WORK REQUIRED
Leave out the pictures and give back all the entries exactly as written.

(Collection entries)
= Beginning of Section =

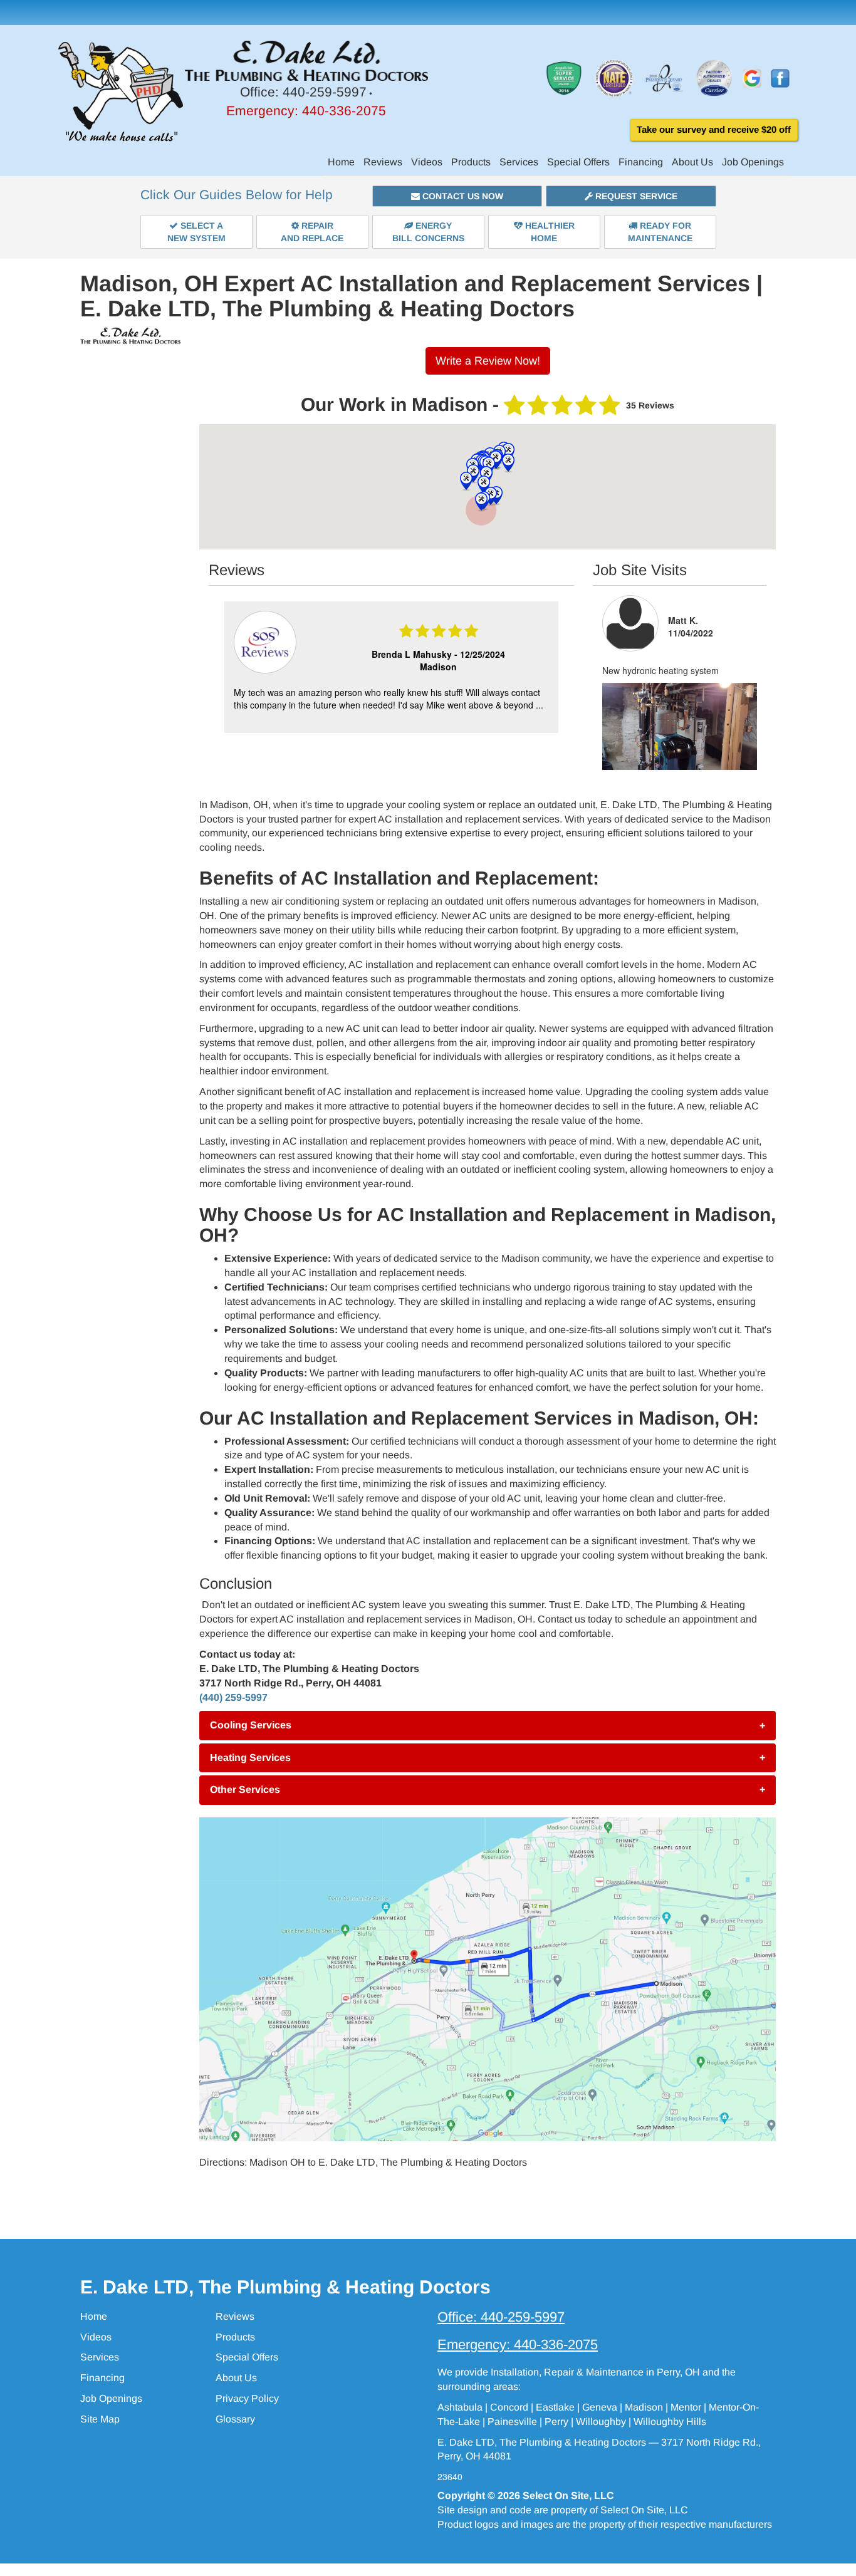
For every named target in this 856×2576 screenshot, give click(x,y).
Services (518, 162)
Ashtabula (460, 2407)
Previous (229, 668)
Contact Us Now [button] (461, 196)
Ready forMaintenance (660, 232)
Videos (426, 162)
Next (550, 668)
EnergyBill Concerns (428, 232)
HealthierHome (549, 232)
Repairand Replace (312, 232)
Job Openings (753, 162)
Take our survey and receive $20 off (714, 129)
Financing (641, 162)
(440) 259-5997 (233, 1697)
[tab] (488, 1725)
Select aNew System (196, 232)
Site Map (100, 2419)
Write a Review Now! (488, 361)
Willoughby (601, 2421)
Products (471, 162)
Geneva (599, 2407)
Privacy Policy (247, 2398)
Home (341, 162)
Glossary (235, 2419)
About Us (692, 162)
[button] (488, 1725)
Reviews (382, 162)
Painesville (512, 2421)
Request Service (635, 196)
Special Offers (578, 162)
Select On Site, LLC (568, 2495)
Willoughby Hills (670, 2421)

= End of Section =

RESPONSE TO THIS EXERCISE
For every named target in this 856×2576 screenshot, give click(x,y).
Services (518, 162)
Ashtabula (460, 2407)
Previous (229, 668)
Contact Us Now [button] (461, 196)
Ready forMaintenance (660, 232)
Videos (426, 162)
Next (550, 668)
EnergyBill Concerns (428, 232)
HealthierHome (549, 232)
Repairand Replace (312, 232)
Job Openings (753, 162)
Take our survey and receive $20 off (714, 129)
Financing (641, 162)
(440) 259-5997 (233, 1697)
[tab] (488, 1725)
Select aNew System (196, 232)
Site Map (100, 2419)
Write a Review Now! (488, 361)
Willoughby (601, 2421)
Products (471, 162)
Geneva (599, 2407)
Privacy Policy (247, 2398)
Home (341, 162)
Glossary (235, 2419)
About Us (692, 162)
[button] (488, 1725)
Reviews (382, 162)
Painesville (512, 2421)
Request Service (635, 196)
Special Offers (578, 162)
Select On Site, LLC (568, 2495)
Willoughby Hills (670, 2421)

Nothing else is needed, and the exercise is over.